An example of this is in the pharmaceutical industry. In the US, for example, 25% of all prescription drugs' active ingredients come from higher plants. Approximately 120 active components of herbal origin are used in modern medicine today. Of these, 75% show a positive correlation between their modern therapeutical use and the traditional knowledge of their use. These are not made freely available to those whose life depends on them -- even in the countries from where the plants were taken. Instead they are priced to make profits. The worldwide annual turnover of medicaments originating in the tropics is estimated to be up to US$17 billion.(99)

Creating monopoly control for periods of 20 or so years by patents, has been one of the ways to close or restrict access for the poor to products derived from the information that their culture and their natural environment have generated. This practice of patenting to secure monopoly control over natural and indigenous knowledge has been on the increase in recent times. Patenting of life-forms has become possible, first in the US and now also in the EU.

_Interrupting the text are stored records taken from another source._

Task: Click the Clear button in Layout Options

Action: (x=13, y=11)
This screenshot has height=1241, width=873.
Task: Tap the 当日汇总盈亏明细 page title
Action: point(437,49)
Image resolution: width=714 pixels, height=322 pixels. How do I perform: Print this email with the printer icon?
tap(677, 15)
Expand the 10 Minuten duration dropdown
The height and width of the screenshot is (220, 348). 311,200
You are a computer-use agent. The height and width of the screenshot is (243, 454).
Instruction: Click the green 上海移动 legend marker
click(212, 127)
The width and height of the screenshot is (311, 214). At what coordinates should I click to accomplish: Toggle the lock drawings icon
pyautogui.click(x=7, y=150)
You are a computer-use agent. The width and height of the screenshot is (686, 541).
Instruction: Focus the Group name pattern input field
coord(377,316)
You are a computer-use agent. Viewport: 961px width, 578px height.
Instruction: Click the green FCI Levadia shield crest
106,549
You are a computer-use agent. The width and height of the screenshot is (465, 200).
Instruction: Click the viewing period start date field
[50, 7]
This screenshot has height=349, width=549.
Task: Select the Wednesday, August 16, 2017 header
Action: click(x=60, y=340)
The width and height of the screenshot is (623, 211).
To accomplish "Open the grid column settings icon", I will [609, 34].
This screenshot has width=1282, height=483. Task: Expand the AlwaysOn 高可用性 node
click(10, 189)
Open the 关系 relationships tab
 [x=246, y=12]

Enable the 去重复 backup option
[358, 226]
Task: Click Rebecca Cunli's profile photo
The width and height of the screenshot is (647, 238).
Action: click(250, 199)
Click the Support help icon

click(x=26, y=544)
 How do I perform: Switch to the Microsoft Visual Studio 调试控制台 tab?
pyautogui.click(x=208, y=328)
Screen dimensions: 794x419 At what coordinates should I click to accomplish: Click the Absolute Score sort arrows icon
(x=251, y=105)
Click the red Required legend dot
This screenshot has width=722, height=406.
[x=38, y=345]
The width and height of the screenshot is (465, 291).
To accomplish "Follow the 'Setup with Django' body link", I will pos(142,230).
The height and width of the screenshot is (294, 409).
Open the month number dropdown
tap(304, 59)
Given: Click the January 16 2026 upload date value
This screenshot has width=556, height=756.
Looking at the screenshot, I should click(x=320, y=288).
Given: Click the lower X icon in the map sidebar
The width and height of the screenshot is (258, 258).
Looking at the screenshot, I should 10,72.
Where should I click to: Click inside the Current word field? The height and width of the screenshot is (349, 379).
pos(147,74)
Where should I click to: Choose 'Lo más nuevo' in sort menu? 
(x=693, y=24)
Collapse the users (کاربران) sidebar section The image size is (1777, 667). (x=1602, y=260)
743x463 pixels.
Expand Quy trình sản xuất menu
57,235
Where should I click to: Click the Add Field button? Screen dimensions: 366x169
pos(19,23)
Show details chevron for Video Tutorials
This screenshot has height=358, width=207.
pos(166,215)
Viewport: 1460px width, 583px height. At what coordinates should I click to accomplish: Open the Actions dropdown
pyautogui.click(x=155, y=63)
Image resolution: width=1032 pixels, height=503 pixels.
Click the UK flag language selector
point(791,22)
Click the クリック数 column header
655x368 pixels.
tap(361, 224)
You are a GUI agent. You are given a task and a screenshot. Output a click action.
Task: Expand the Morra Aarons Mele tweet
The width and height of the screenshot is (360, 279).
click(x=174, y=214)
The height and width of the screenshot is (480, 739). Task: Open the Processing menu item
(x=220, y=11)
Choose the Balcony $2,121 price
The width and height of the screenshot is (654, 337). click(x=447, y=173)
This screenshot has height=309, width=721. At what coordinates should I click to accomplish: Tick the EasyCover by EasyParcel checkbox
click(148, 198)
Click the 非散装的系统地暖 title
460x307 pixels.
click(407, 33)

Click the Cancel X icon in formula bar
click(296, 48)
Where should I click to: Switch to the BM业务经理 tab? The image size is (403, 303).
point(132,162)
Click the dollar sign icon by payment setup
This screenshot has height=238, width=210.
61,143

Companies can patent parts or properties of an organism, and even whole organisms when some minor changes are made by genetic manipulation. In some cases, no "inventive step" was even necessary for a company to be granted a patent. Additionally, TNCs have sought to monopolize traditionally-used plants by patenting simple processes utilised by people for hundreds of years. For example since 1988, a North American company W.R. Grace & Co., has had a patent on a process for extracting and preserving an insecticide from seeds of the neem tree. However, for centuries, villagers in India have done the same thing using traditional methods. Later other Northern transnationals, such as US-based Monsanto, have filed dozens of patent claims on neem -- a tree which until now has been freely used for medicinal purposes and as a natural insecticide in agriculture.(100)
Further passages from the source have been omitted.